Y sucede lo mismo cuando se analiza el accionar de los grupos violentistas que apadrinan la política de paros y huelgas contra el gobierno, sólo que allí no los sobreestiman sino que, por el contrario, los subestiman. Creen que en realidad se trata de grupúsculos marginales que simplemente los motiva el dolor del pueblo pobre y por ende, conmovidos y compasivos como son, protestan ante el “gobierno insensible”.
Y piensan que los apristas estamos “en pánico” porque ponemos en evidencia que detrás de las asonadas se esconden intenciones más peligrosas que las que pregonan.
Cuidado, que cuando surgió Sendero muchos adláteres de la IU dijeron
lo mismo y que el terrorismo se vencía con más socialismo y que la lucha armada no estaba justificada, pero sí era comprensible por la pobreza existente en el país.

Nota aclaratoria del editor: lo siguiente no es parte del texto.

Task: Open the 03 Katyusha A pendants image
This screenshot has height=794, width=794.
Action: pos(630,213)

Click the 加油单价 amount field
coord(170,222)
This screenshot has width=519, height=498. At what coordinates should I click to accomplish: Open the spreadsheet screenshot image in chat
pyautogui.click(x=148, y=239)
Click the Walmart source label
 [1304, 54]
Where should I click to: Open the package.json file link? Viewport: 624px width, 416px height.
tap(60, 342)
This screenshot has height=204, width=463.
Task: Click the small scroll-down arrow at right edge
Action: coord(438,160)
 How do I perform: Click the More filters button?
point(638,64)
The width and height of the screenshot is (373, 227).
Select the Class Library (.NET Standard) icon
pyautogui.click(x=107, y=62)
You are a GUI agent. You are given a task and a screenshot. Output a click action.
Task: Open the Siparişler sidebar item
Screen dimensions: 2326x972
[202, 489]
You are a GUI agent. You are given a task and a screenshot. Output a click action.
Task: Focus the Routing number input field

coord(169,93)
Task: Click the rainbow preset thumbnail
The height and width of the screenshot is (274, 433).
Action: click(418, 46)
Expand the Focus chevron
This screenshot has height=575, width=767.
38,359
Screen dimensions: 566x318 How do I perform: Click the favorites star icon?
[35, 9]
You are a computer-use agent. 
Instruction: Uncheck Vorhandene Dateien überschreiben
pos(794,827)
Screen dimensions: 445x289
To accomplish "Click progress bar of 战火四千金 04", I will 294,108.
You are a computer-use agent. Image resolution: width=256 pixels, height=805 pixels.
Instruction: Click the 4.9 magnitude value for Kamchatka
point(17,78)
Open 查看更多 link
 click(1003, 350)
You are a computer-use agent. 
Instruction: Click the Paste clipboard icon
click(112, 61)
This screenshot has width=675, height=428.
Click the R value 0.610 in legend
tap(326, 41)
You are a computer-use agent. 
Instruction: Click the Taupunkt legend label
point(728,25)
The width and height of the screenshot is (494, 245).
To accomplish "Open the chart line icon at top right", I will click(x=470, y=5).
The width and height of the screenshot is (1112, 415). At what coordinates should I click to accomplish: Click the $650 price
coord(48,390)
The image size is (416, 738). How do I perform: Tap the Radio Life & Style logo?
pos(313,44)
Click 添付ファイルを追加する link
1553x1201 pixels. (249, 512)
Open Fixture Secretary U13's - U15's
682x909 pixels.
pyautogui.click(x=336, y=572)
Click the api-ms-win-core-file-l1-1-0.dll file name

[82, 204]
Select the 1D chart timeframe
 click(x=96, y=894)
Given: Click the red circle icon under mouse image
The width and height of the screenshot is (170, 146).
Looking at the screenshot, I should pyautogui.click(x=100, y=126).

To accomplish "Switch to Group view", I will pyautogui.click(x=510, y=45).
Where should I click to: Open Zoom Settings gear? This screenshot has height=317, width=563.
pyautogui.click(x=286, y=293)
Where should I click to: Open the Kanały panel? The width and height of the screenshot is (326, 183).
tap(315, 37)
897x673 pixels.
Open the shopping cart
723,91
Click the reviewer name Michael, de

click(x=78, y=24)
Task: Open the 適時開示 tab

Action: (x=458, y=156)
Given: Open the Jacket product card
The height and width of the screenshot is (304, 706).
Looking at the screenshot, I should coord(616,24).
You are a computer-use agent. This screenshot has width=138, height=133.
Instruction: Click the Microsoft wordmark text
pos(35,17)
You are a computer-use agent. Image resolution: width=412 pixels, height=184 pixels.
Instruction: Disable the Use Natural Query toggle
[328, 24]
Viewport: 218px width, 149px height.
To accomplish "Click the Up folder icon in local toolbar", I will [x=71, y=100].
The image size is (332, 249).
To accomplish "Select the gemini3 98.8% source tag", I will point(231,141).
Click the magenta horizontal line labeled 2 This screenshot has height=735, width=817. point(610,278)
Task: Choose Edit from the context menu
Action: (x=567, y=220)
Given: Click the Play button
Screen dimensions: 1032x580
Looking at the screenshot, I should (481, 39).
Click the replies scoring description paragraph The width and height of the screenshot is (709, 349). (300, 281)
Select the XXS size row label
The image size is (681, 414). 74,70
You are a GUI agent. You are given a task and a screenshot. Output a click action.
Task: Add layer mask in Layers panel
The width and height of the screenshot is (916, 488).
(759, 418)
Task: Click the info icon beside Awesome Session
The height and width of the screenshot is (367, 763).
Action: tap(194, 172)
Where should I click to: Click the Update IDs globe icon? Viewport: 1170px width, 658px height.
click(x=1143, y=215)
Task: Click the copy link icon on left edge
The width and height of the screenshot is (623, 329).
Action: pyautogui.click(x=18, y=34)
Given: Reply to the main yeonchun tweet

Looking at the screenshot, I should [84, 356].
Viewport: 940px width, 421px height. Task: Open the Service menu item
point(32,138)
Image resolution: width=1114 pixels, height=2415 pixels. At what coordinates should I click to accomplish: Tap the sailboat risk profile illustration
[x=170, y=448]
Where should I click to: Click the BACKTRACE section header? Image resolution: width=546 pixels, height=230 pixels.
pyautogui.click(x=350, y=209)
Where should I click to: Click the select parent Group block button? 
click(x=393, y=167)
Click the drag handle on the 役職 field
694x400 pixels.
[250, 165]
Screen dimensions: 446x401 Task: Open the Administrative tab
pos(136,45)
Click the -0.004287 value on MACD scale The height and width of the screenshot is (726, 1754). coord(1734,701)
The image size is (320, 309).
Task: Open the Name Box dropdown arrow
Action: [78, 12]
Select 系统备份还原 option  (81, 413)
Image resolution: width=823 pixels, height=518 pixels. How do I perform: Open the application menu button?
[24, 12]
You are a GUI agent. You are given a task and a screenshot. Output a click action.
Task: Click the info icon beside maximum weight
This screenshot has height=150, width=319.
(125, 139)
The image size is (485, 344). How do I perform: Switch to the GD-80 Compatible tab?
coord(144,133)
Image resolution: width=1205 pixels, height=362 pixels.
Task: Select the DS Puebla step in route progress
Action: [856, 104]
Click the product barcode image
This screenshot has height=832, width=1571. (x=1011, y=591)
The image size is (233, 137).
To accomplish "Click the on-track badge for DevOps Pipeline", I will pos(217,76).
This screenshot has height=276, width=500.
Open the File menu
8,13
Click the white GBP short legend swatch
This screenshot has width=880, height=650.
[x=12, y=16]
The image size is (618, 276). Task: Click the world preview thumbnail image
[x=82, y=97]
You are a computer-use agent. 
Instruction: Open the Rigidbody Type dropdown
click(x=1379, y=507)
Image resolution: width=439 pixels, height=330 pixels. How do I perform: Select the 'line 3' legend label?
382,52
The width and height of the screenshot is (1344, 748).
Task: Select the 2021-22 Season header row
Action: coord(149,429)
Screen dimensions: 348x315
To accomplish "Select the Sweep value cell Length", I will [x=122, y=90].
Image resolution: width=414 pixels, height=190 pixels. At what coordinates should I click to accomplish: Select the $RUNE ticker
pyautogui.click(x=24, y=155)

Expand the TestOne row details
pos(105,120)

Hoy sucede lo mismo. Sendos líderes sesentones y abuelos chochos nos vuelven a decir que no hay en el Perú quienes quieren de verdad sublevarse contra el sistema democrático. Que son fantasmas nuestros.
Como sólo se leen entre ellos, nunca podrán analizar otras fuentes: los volantes que se sacan en las universidades, los debates que se organizan en ellas, los discursos en las asambleas sindicales, los textos intrapartidarios. Ni una sola fuente distinta a la de los periódicos. Lo que no sólo revela flojera, sino falta de acceso a los sectores populares. No se olvide que en cada federación estudiantil, en cada sindicato, en cada club de madres, en cada comedor, en cada asociación o mercado hay militantes democráticos que dan la batalla, allí abajo, en las bases, para desnudar en sus polémicas permanentes, a los que gritan y pregonan que su objetivo es “pasar a la ofensiva”, “arrinconar al gobierno”, “establecer el equilibrio estratégico” y pregonan ¡urgente, urgente otro Presidente!
Así que no nos vengan otra vez a actuar como celestinas por favor.